Exercise requirements:
Find the line containing "850x719 pixels.". Reproduce it and every line after it up to the end of the records, exactly as written.

Data for this exercise:
━━━━━━

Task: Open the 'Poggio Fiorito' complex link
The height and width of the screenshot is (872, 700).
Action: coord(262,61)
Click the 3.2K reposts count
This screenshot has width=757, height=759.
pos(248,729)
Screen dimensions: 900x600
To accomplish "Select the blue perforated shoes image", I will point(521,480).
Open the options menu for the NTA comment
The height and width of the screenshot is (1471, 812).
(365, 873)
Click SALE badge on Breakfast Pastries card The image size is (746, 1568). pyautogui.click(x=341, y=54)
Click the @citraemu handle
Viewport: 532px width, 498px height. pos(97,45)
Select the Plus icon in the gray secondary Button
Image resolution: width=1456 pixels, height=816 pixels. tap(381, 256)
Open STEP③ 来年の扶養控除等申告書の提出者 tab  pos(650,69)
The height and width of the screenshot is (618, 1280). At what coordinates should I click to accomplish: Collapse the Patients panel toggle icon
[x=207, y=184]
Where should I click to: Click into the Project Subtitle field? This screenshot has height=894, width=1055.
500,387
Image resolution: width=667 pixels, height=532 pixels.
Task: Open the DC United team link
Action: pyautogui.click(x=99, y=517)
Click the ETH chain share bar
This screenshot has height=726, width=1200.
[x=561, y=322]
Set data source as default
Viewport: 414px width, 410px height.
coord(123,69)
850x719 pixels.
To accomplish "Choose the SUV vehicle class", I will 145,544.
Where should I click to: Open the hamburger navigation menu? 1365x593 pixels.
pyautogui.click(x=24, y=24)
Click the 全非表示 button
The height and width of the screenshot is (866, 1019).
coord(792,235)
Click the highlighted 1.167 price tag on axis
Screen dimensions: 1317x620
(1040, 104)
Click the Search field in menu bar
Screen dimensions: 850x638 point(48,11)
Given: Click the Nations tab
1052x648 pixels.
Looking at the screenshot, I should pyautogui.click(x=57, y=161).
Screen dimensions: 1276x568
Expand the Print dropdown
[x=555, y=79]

━━━━━━

Answer to this exercise:
850x719 pixels.
To accomplish "Choose the SUV vehicle class", I will 145,544.
Where should I click to: Open the hamburger navigation menu? 1365x593 pixels.
pyautogui.click(x=24, y=24)
Click the 全非表示 button
The height and width of the screenshot is (866, 1019).
coord(792,235)
Click the highlighted 1.167 price tag on axis
Screen dimensions: 1317x620
(1040, 104)
Click the Search field in menu bar
Screen dimensions: 850x638 point(48,11)
Given: Click the Nations tab
1052x648 pixels.
Looking at the screenshot, I should pyautogui.click(x=57, y=161).
Screen dimensions: 1276x568
Expand the Print dropdown
[x=555, y=79]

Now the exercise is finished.